In the hospital setting, costs are made up of fixed and variable components. The majority of hospital costs are fixed, usually estimated at over 80% in the US (Kahn 2006). Given the high fixed costs of intensive care beds and the enormous portion of healthcare that intensive care represents, one would expect a strong relationship between ICU resources and per capita healthcare spending. Yet, analysis of ICU beds per capita versus health care spending per capita shows only a moderate association (R=0.48, Figure 3) (Wunsch et al. 2008). This association is unaffected by the inclusion or exclusion of the US, which is a large outlier in spending.
Why is there such a weak correlation? First, hospital (and ICU care) represents only a part of healthcare costs. Within the ICU, there are different choices with regard to nurseto- patient ratios, number and type of ancillary healthcare staff, and availability of expensive care options such as dialysis machines for each bed, that will vary even fixed costs. ICU costs also vary by the day in the ICU, with the first day usually the most expensive (Dasta et al. 2005). Intensity in the use of diagnostic procedures, such as echocardiography, will also impact the cost of care. A recent study in a single US ICU demonstrated substantial variation in per patient spending depending on the physician caring for the patient, with no differences in either adjusted ICU length of stay or mortality (Garland et al. 2006). Finally, willingness to withhold or withdraw care, and overall cultural attitudes towards intensity of care at the end of life may affect the costs (Barnato et al. 2004; Barnato et al. 2007).
The US as Outlier
It is clear from the data presented that the US represents an outlier compared with other developed countries when it comes to many aspects of the delivery of intensive care, from the ratio of ICU beds to hospital beds per capita, to overall healthcare spending per capita. The most obvious over-arching reason may be the large amount of private healthcare in the US compared with many other countries, which may drive care in different directions. For example, the different ratio of ICU to hospital beds may be due in part to the pressure from private health insurers to minimise hospital lengths of stay. This has led to a decrease in hospital beds, at the same time that there has been an increase in intensive care beds (Halpern et al. 2006). During this same time period there has been a trend towards high reliance on the use of other types of facilities, such as skilled nursing facilities after hospital discharge that may, in effect, substitute for acute care hospital beds (Barnato et al. 2004; Sirio et al. 1999). Such differences can profoundly affect both the patterns of care and perceived mortality for patients (Kahn et al. 2007).

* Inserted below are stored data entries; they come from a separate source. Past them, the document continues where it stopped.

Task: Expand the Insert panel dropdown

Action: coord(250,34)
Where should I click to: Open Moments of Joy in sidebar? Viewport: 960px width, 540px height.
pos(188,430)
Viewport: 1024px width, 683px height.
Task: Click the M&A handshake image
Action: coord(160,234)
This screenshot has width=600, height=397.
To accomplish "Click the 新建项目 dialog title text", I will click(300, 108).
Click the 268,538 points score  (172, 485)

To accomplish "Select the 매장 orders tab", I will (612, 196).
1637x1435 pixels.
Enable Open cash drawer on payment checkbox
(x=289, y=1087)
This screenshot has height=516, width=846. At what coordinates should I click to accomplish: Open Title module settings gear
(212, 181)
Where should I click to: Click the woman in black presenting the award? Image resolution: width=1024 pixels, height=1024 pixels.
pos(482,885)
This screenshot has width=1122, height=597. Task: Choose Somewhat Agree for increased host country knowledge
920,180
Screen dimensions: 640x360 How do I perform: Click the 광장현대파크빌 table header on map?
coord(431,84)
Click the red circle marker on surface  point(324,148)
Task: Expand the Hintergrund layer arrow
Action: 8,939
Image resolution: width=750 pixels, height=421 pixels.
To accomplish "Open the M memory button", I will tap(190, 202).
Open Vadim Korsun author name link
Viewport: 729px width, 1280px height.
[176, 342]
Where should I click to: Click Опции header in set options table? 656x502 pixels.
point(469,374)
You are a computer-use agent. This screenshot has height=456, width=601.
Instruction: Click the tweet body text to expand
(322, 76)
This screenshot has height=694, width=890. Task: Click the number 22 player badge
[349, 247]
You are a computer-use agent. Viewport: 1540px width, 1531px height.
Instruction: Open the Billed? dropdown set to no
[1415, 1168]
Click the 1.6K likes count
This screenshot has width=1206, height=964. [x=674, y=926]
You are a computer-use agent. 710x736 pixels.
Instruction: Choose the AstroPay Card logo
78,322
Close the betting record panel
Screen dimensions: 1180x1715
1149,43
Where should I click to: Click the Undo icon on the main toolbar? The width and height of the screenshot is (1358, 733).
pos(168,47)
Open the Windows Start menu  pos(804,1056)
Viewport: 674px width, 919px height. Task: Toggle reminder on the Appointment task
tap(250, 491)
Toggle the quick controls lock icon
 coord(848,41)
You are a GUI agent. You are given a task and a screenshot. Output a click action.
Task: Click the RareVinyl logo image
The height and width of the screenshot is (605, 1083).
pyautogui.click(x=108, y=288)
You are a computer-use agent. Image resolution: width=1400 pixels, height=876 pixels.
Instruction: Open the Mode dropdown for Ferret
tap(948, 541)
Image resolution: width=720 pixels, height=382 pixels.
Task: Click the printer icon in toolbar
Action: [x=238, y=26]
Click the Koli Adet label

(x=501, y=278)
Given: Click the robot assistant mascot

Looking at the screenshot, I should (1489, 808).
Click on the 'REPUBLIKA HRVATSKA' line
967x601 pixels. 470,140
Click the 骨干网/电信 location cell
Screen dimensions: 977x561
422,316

Intensive care resources vary greatly across countries. We are only just beginning to understand the relationships between spending, resources, delivery of care and outcomes in critical care medicine. There are clear patterns in care that are truly international, and large differences that make the delivery of critical care unique in each country. We must continue to look across these artificial boundaries to identify the systems and practices that will allow us to maximise high quality care while minimising costs.